Work to be completed:
Show every line below where "each" can be found.

Dataset records:
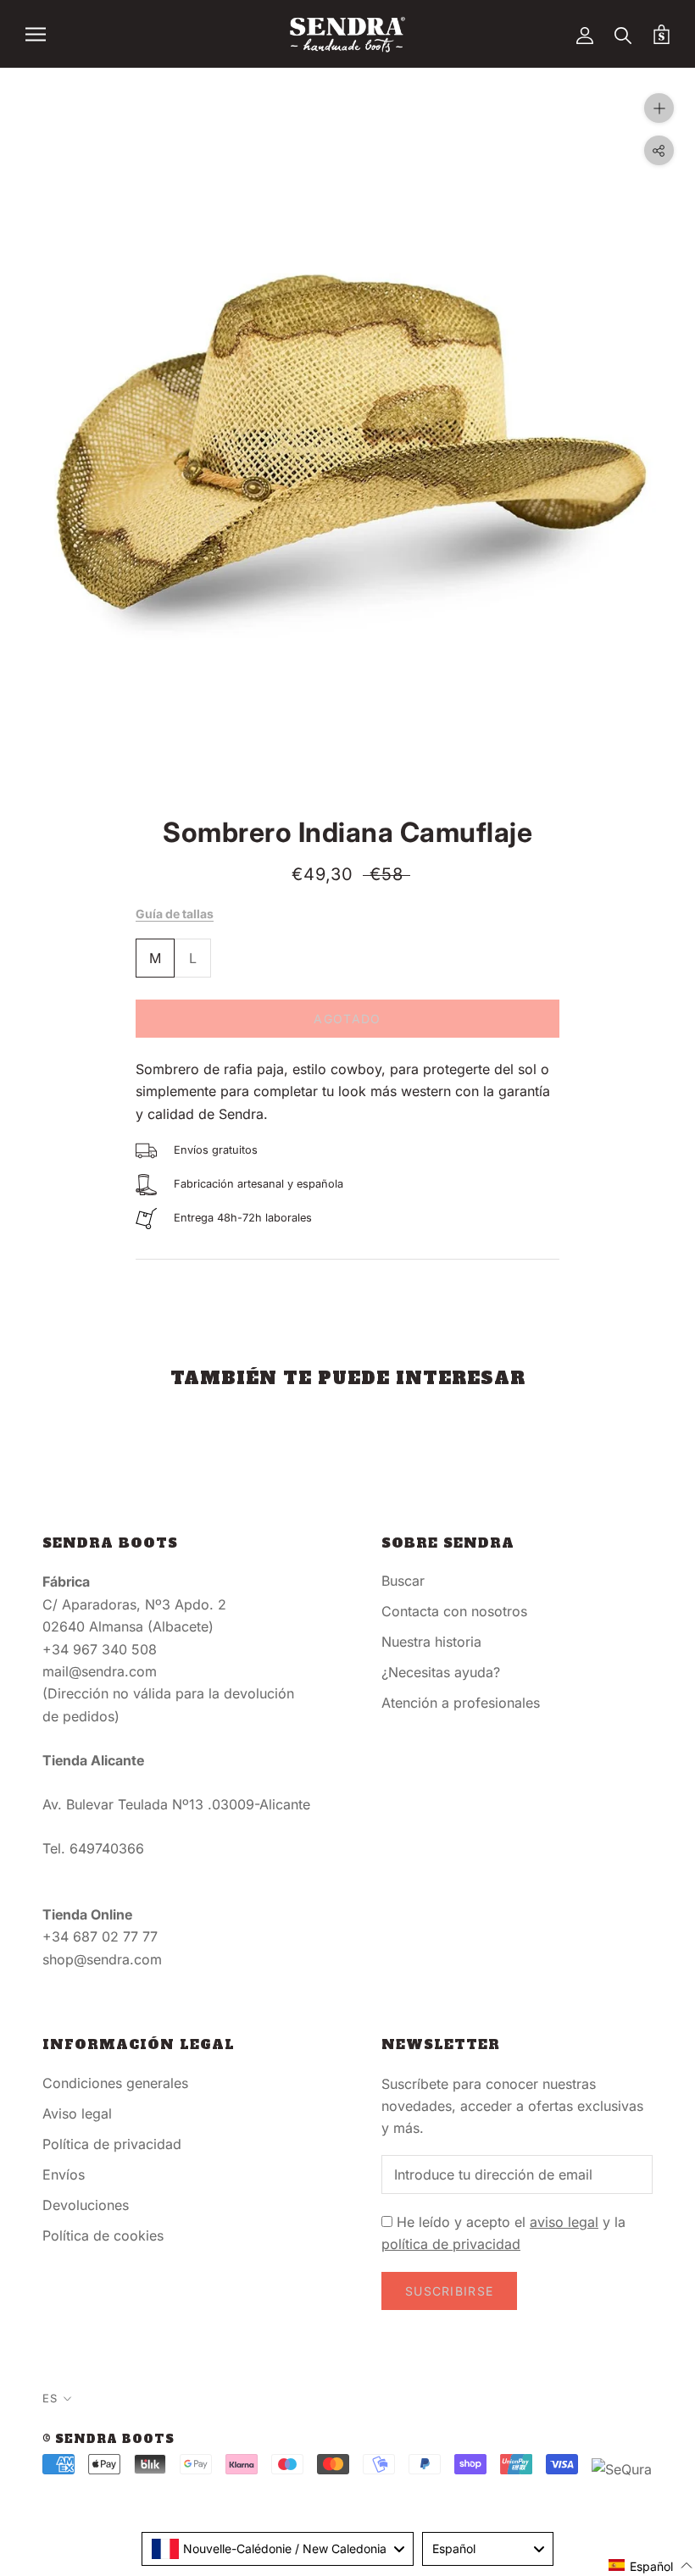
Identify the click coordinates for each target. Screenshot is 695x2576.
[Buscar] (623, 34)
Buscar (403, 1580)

* * *

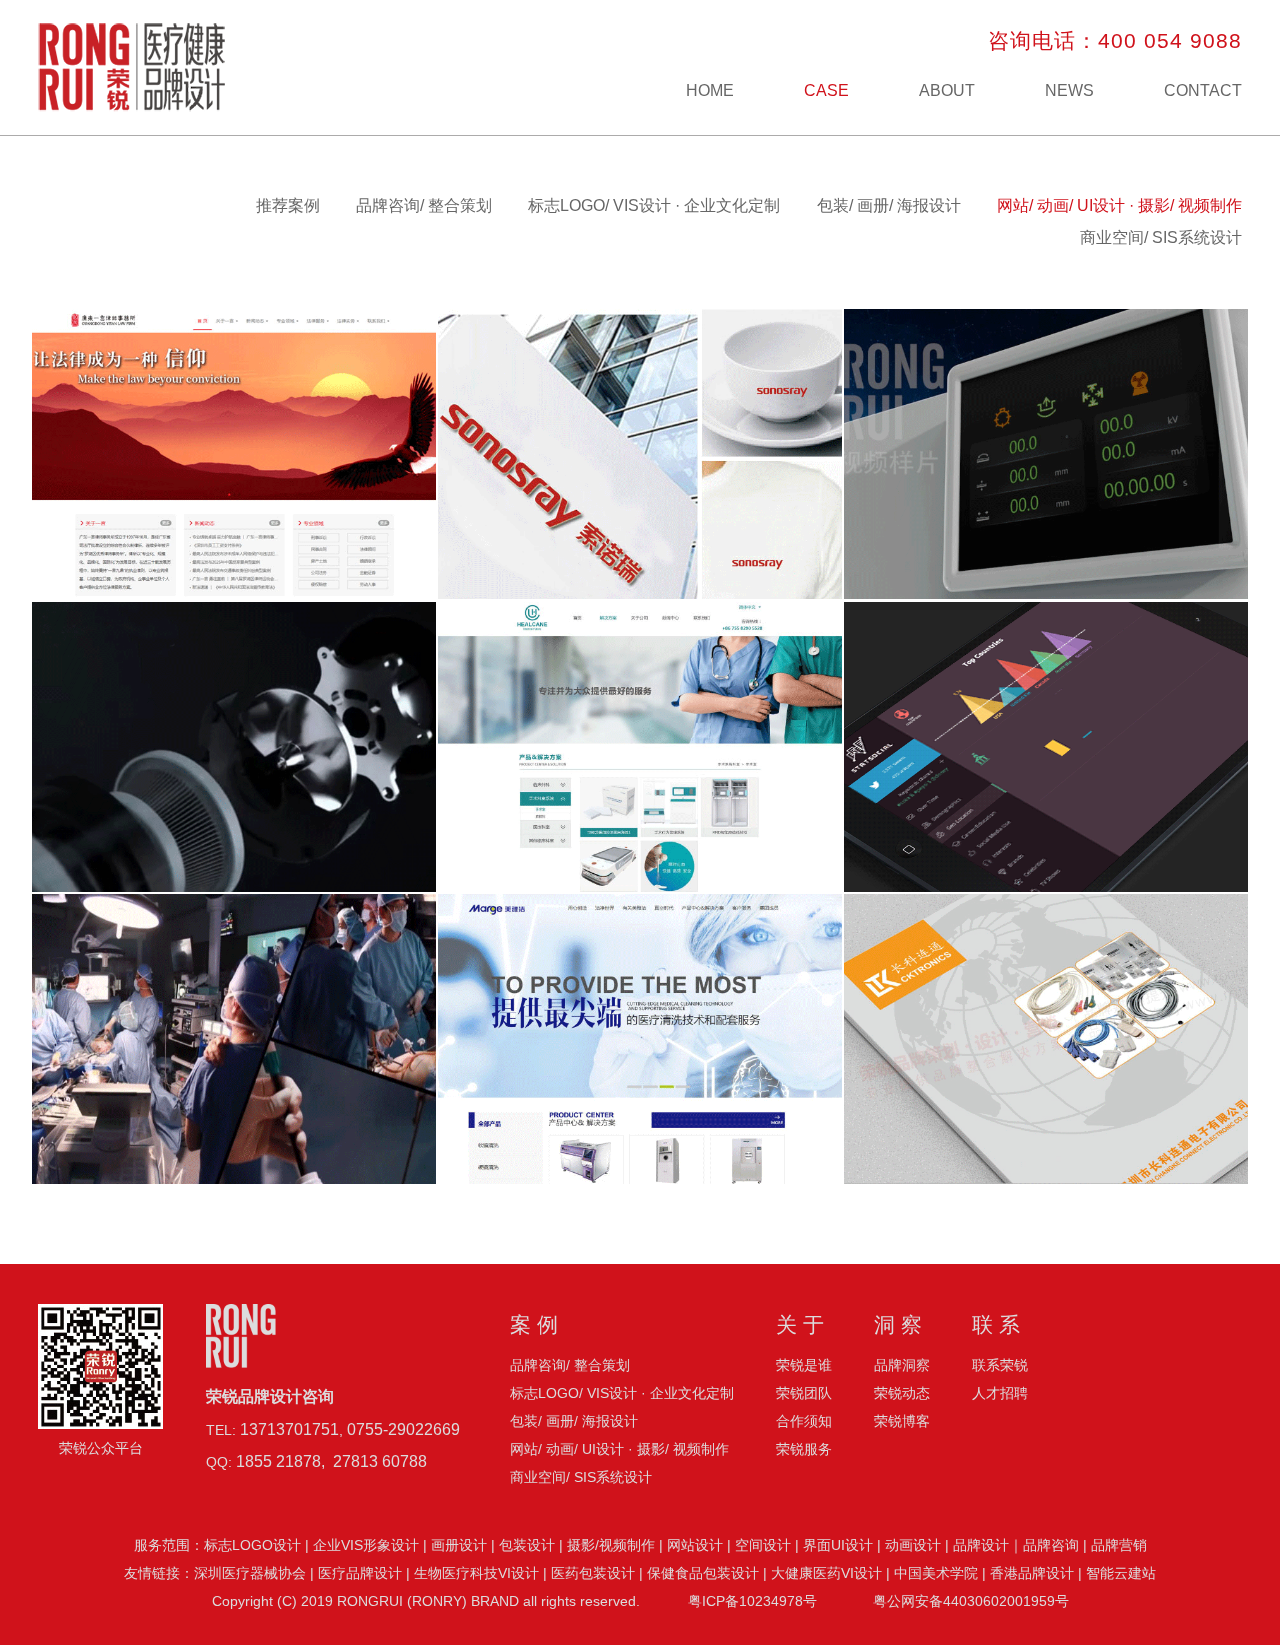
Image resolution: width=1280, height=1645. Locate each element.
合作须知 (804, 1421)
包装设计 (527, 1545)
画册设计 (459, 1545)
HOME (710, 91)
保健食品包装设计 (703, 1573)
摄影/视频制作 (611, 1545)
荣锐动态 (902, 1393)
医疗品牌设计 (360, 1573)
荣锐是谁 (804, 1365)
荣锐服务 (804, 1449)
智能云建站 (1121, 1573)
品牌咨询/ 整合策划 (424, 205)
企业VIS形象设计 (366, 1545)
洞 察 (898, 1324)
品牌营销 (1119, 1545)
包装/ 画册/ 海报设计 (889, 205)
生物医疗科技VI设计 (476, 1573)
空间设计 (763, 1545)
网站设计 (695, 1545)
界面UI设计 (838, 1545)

Task answer:
Identify the click coordinates for each target. Screenshot is 695x2576.
Image resolution: width=1280, height=1645. Locate each element.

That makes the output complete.